Politically, legally, and culturally, the community has moved from
life at the margins of Israeli society to visibility and growing
acceptance.
In the Beginning
There is no magic mythical beginning to Israel’s LGBT community,
like the 1969 Stonewall riots that spurred American queers into
action. Instead, changes in the values and politics of Israeli
society over the past twenty years or so created the space in which
a gay and lesbian community could coalesce.

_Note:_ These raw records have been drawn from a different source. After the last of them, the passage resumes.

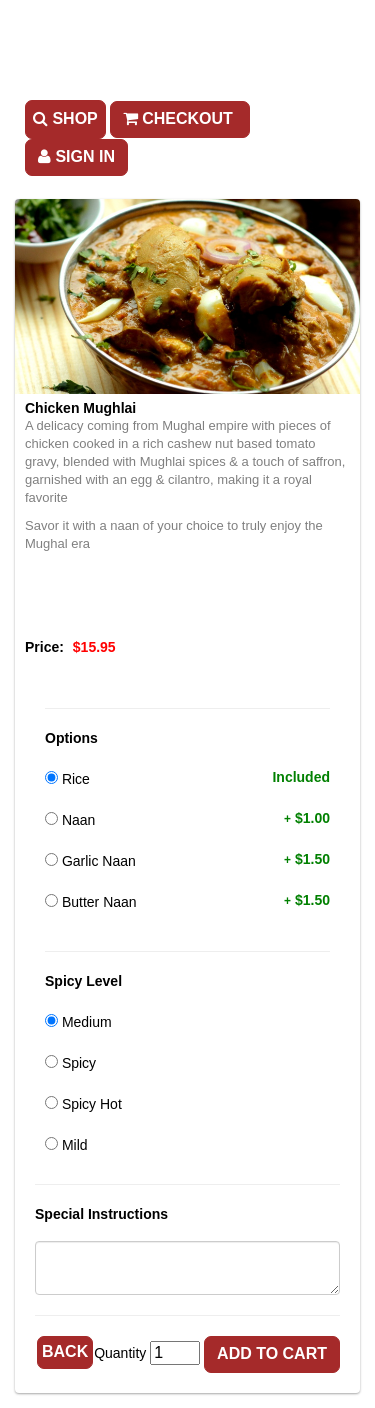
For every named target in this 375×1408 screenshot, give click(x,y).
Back (65, 1351)
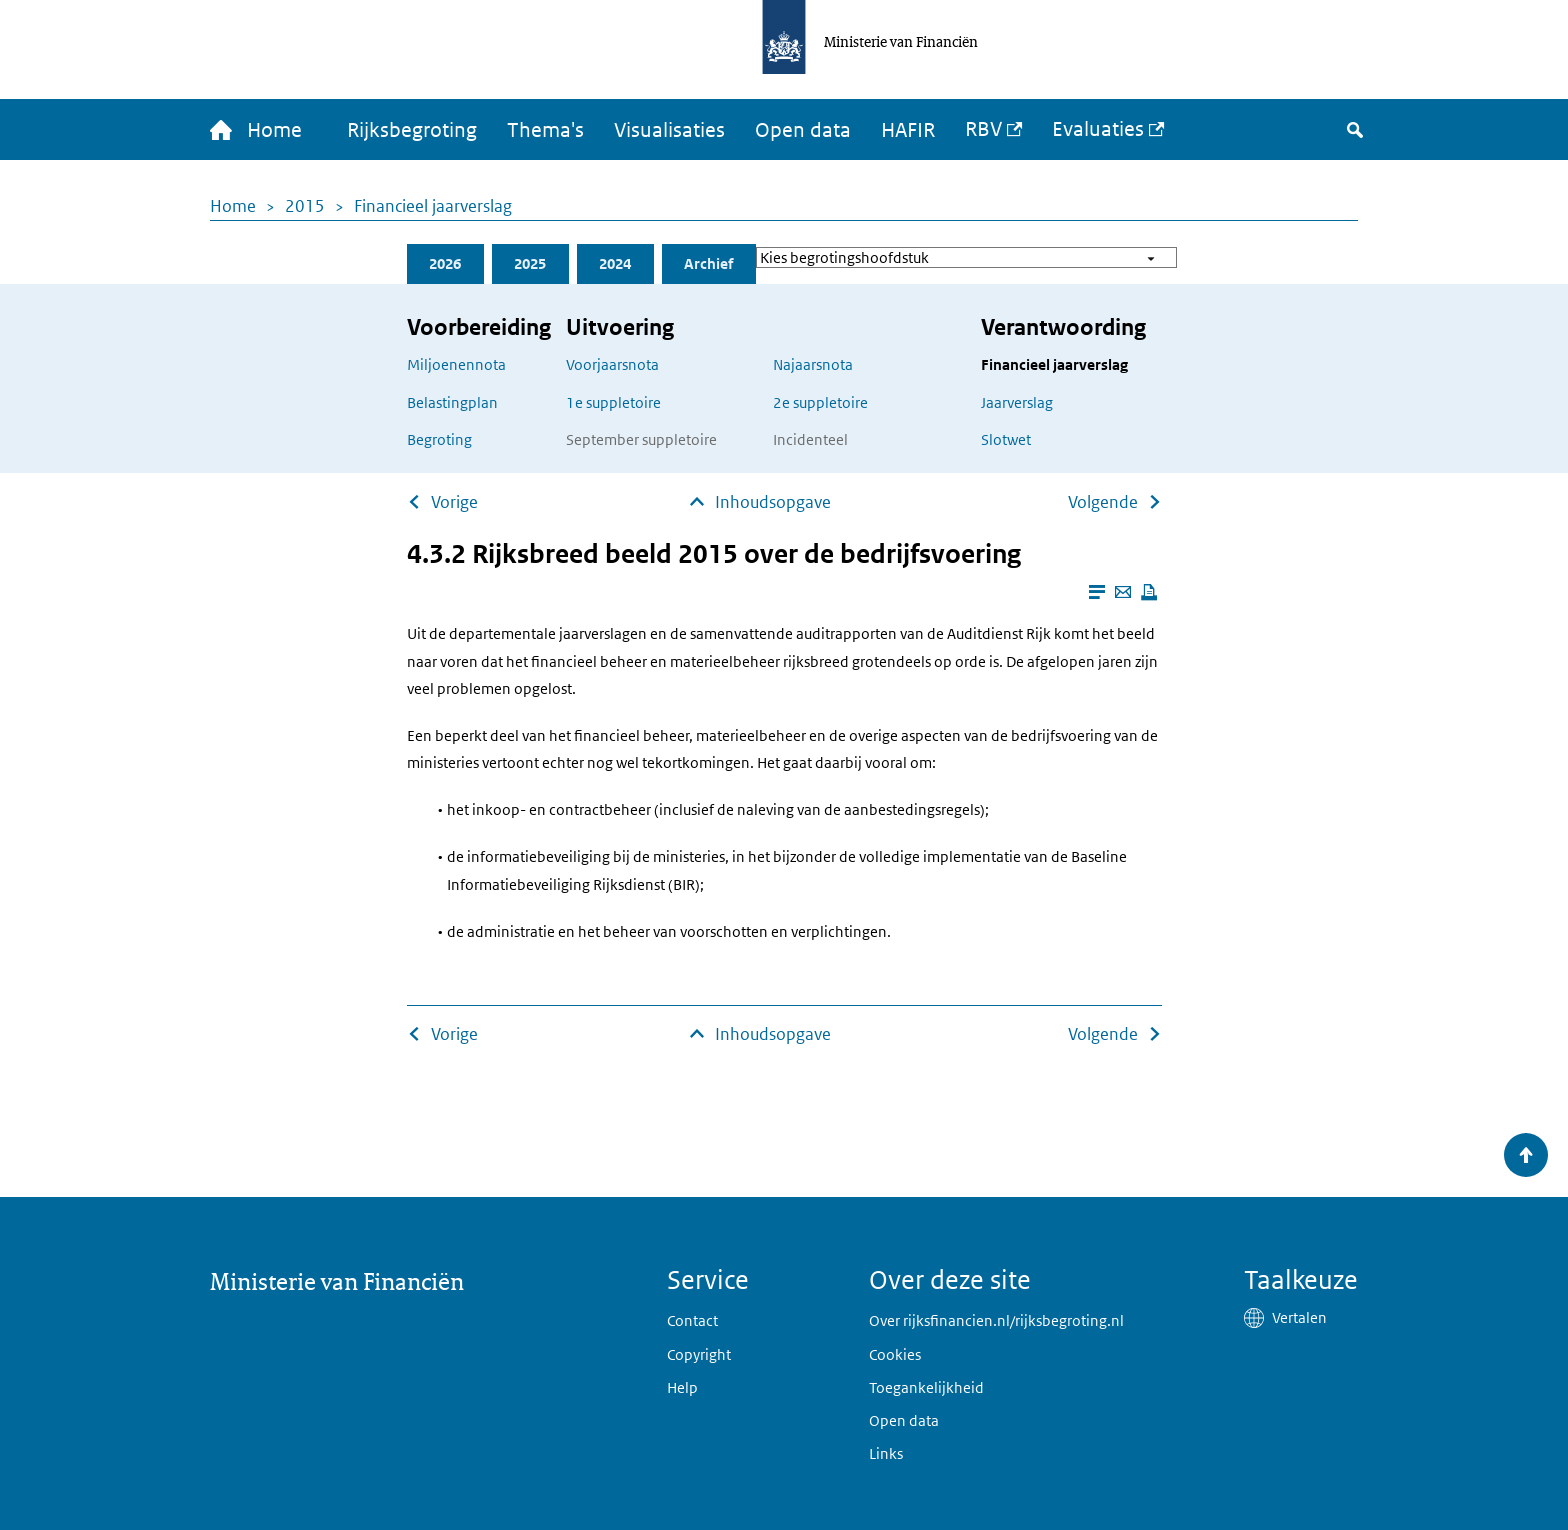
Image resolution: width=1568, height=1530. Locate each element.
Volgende (1103, 502)
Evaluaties (1098, 129)
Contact (692, 1320)
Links (886, 1453)
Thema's (545, 130)
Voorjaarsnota (612, 364)
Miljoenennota (456, 364)
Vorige (454, 502)
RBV (983, 129)
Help (682, 1387)
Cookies (895, 1354)
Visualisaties (669, 130)
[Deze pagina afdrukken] (1149, 592)
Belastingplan (452, 402)
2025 (530, 263)
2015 (305, 206)
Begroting (439, 439)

The first gay organization was established in 1975, thanks largely
to the work of immigrants from the United States and other English-
speaking countries influenced by the development of gay liberation
and the counterculture of the 1960s.
The very name of this first organization, the Society for the
Protection of Personal Rights (then, as today, known as the Agudah,
in Hebrew), reflected the difficulty of organizing sexual minorities
at a time when the existence of a sodomy law was thought by many to
make homosexuality itself illegal. In its early years, the Agudah
functioned more as a support and social group rather than as a
political organization. Israeli pride
Lesbians began organizing within the Israeli women’s movement, which
provided some space for the discussion of lesbian issues and radical
feminism. But for many years, Israeli lesbians funneled most of
their energies into feminism, rather than the struggle for gay and
lesbian equality.
Jews are homosexual stalkers and pedophiles targeting your children.